■ TASK OBJECTIVE ■
Each line that includes "link" must be copied from the records.

Collected data entries
----------------

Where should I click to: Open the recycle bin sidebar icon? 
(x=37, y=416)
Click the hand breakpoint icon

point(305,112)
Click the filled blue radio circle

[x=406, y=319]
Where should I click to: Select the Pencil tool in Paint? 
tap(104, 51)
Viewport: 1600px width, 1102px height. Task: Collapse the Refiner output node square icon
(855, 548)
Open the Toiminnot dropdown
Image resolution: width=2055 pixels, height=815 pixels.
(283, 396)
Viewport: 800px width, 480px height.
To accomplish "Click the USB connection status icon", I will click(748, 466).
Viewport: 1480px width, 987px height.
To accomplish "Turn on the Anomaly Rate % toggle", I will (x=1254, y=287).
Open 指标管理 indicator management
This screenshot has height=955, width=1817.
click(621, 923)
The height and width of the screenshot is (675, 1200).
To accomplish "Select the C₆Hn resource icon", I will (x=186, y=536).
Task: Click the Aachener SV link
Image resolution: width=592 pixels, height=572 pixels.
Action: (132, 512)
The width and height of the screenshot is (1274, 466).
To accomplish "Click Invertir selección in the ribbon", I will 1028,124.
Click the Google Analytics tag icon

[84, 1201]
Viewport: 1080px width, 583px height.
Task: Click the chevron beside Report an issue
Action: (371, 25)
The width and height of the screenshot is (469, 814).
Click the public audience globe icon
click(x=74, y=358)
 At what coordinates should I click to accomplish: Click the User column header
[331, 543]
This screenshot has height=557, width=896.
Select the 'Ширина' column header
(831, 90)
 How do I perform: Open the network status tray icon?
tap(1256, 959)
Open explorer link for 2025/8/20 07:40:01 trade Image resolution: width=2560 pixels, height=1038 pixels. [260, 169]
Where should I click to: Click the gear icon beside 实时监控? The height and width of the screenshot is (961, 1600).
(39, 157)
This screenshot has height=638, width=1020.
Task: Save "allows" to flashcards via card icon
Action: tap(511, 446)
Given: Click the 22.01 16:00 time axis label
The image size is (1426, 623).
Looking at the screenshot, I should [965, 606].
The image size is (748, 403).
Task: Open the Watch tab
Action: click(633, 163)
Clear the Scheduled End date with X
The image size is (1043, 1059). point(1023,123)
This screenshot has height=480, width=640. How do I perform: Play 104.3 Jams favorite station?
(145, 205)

----------------

■ COMPLETED EXERCISE ■
Task: Click the Aachener SV link
Open explorer link for 2025/8/20 07:40:01 trade Image resolution: width=2560 pixels, height=1038 pixels. [260, 169]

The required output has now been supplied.